Recipes

Instant Pot Chicken Cacciatore

This Italian dish is easy, hearty and perfect for any night of the week! It’s a one-stop shop for protein, fibrous carbs, vegetables AND there is minimal clean-up! The special guest in this recipe is the BANZA chickpea pasta. It’s got almost twice the protein of regular pasta and THIRTEEN grams of fiber per serving.

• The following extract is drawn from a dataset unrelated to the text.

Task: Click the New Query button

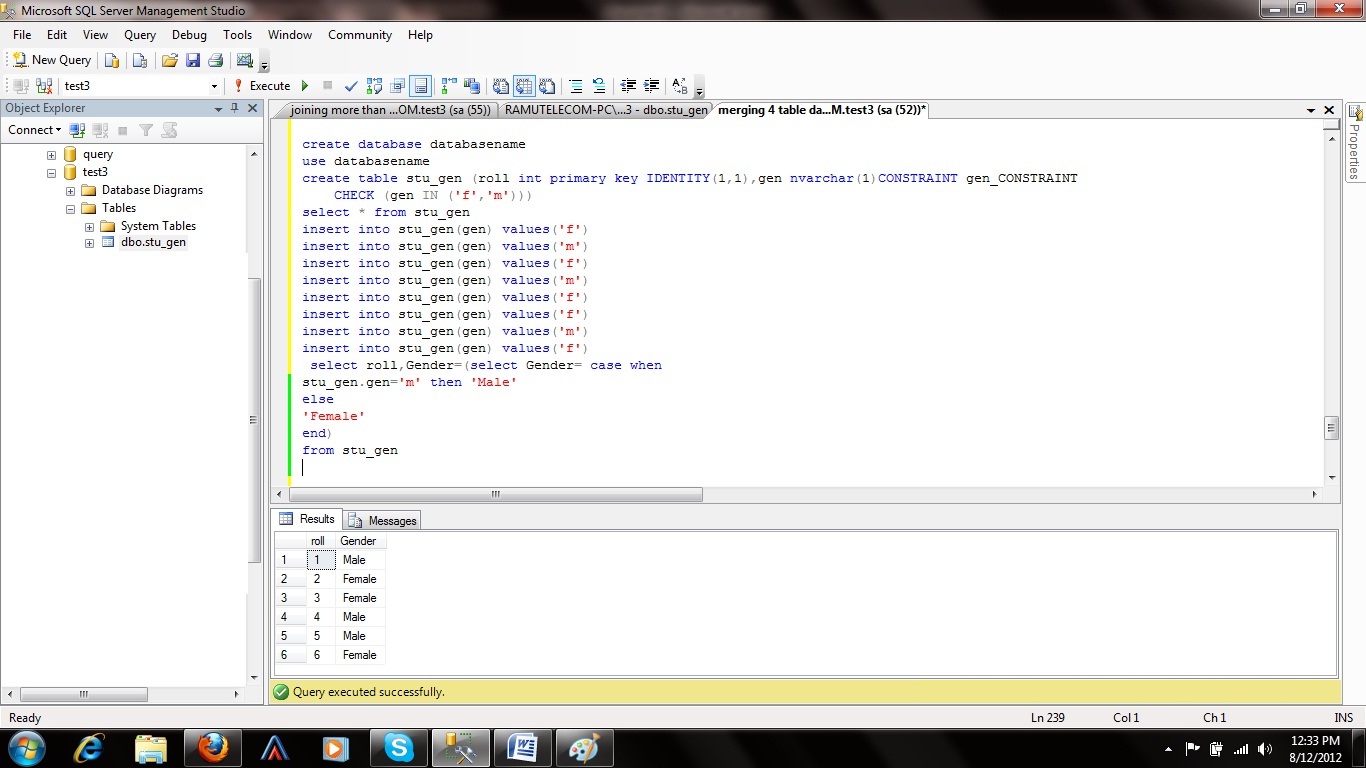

And if you don’t have an Instant Pot or Pressure Cooker, no sweat because there is a Slow Cooker directions attached!

Yield/Serving

4

Macros

Serving Size: 1 thigh with 1 ounce pasta and 1/2 cup sauce
  • Protein - 31 g
  • Carbs - 24 g
  • Fat - 16 g

Ingredients

  • 2 tablespoons avocado oil, divided
  • 1 pound boneless, skinless chicken thighs (about 4)
  • 1 (15-ounce) can organic crushed tomatoes, drained
  • 1 red bell pepper, diced
  • 1/2 medium white onion, diced
  • 2 cups fresh spinach
  • 1/4 kalamata olives, pitted and halved
  • 2 teaspoons Italian seasoning
  • 1/2 teaspoon sea salt
  • 1/2 teaspoon pepper
  • 1 bay leaf
  • 4 ounces Banza chickpea pasta
  • for serving - freshly grated parmesan or nutritional yeast
  • for serving - fresh parsley

Cooking Utensils

  • Instant Pot, Pressure Cooker or Slow Cooker
  • spatula
  • knife

Directions

  1. Season chicken with salt and pepper on both side.
  2. Set Intant Pot on “sauté” setting. Add 1 tablespoon avocado oil and then brown chicken thighs for  a few minutes on each side. You may have to pack them in. Set aside.
  3. Add 1 tablespoon avocado oil to IP. Add the diced bell pepper and onion and sauté for a few minutes until just softened.
  4. Then add the spinach, browned chicken thighs, crushed tomatoes, Italian seasoning, salt and pepper. Give the sauce a quick stir and top with a bay leaf.
  5. Cover, seal and set IP to high pressure/manual for 24 minutes; manual release.
  6. Prepare the pasta according to the directions on box.
  7. When chicken is ready, remove the bay leaf and garnish with parmesan/nutritional yeast and parsley.

 

Training day: Serve with Banza chickpea pasta or roasted spaghetti squash

Rest day: Serve with zucchini noodles

 

Slow Cooker Option – 

  1. Season chicken with salt and black pepper and place in the slow cooker.
  2. Pour crushed tomatoes over the chicken, top with spinach, diced peppers and onions, add Italian seasoning, bay leaf, salt and pepper, give it a quick stir and cover.
  3. Set crock pot to Low for 8 hours or High for 4 hours.
  4. When ready, remove lid and keep the crock pot on High for one hour to help the sauce thicken.

 

Tip: When using your slow cooker, (if you have the time) brown the meat and vegetables in a skillet FIRST for deeper flavors and a thicker sauce. Liquids will not evaporate in the slow cooker.

 

You can purchase your Instant Pot here!

 

 

Additional Information

Approximately 360 calories per serving (with pasta)

~ 1 palm protein, 1 fist carbs, 2 thumbs fat

Calories may vary depending on brands of ingredients, substitutions and serving size.

 

Approved for Gluten Free, Paleo and Diary Free Lifestyles.